The chamber measures 5.30 x 3.47 m. The ceiling is about 1.50 m. high, with limestone blocks already fallen off the ceiling at the central area of the room, following the natural tendency of developing a dome in the middle of an empty space. The chamber was full of debris almost up to the ceiling, including many stones of medium and big size, but leaving visible at the rear the opening of a second shaft, surrounded by a pile of big limestone blocks in a quite unstable equilibrium.

The material culture retrieved from inside the chamber was very much mixed up and badly broken into pieces, finding painted pottery of the time of Hatshepsut-Thutmosis III, probably belonging to the funerary equipment of Djehuty, together with pottery of the Ramesside and Saite periods, and painted coffin fragments of the XXIst Dynasty and Third Intermediate Period. This is the unavoidable consequence of the chamber having been cleared and filled up again several times in antiquity and in the recent past.

The burial chamber was probably cleared for the last time in the winter of 1898-99, when W. Spiegelbeg and P.E. Newberry, sponsored by the Marquis of Northampton, excavated in Dra Abu el-Naga.

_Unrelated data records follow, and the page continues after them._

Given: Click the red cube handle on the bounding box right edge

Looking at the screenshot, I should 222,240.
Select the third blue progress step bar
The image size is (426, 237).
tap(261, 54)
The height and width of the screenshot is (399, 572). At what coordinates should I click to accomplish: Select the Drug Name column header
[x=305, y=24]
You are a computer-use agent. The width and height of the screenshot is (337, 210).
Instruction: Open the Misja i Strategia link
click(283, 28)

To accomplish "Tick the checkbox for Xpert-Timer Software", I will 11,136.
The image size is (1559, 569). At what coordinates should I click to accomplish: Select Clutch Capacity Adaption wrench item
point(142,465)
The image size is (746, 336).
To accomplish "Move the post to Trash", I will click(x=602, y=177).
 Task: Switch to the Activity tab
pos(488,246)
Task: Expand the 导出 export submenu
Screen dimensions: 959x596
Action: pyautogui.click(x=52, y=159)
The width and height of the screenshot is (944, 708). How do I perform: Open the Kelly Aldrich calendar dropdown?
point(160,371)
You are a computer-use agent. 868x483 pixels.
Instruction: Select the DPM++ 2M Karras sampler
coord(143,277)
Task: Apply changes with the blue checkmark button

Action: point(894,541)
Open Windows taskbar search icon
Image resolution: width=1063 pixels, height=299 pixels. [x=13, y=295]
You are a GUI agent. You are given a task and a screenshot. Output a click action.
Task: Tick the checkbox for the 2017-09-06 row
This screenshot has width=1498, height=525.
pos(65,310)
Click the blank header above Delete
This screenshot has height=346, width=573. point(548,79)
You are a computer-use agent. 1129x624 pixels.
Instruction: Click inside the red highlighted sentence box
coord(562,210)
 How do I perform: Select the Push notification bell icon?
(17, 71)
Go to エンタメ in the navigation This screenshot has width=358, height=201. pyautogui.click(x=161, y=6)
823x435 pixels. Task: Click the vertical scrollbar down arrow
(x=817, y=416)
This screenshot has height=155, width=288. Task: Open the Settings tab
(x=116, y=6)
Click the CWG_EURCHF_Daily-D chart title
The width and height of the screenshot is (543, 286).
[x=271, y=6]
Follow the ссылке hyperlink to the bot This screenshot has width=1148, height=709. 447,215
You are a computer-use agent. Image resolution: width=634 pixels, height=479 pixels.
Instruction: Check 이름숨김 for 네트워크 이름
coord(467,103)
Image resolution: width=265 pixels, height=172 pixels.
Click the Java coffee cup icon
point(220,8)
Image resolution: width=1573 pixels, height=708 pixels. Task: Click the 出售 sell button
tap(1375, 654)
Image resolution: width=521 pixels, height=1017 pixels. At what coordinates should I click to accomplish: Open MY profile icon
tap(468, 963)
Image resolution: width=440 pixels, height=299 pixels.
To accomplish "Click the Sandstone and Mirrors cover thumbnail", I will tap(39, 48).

It was probably then, or around that time, when a piece of newspaper found its way down the first shaft and into the chamber. We discovered it on the floor, and it dates to the “[…] month of Abib, year 1614”, which corresponds to the period between July 8th and August 6th of the year 1898 of the Christian era.

In this context, it is risky to draw conclusions from the objects found inside the chamber, as some of them may come from the upper part of the funerary monument, or even from another tomb nearby. Indeed, there were fragments of wall reliefs and of statues of Djehuty that belong to the upper part of the chapel, a couple of canopic jar fragments of “an accountant of the grain of Amun” of the XVIIIth Dynasty that was probably buried in another tomb, and seven rough coffin heads that do not match the relatively small quantity of XXIst Dynasty painted coffin fragments found and that supposedly go with them.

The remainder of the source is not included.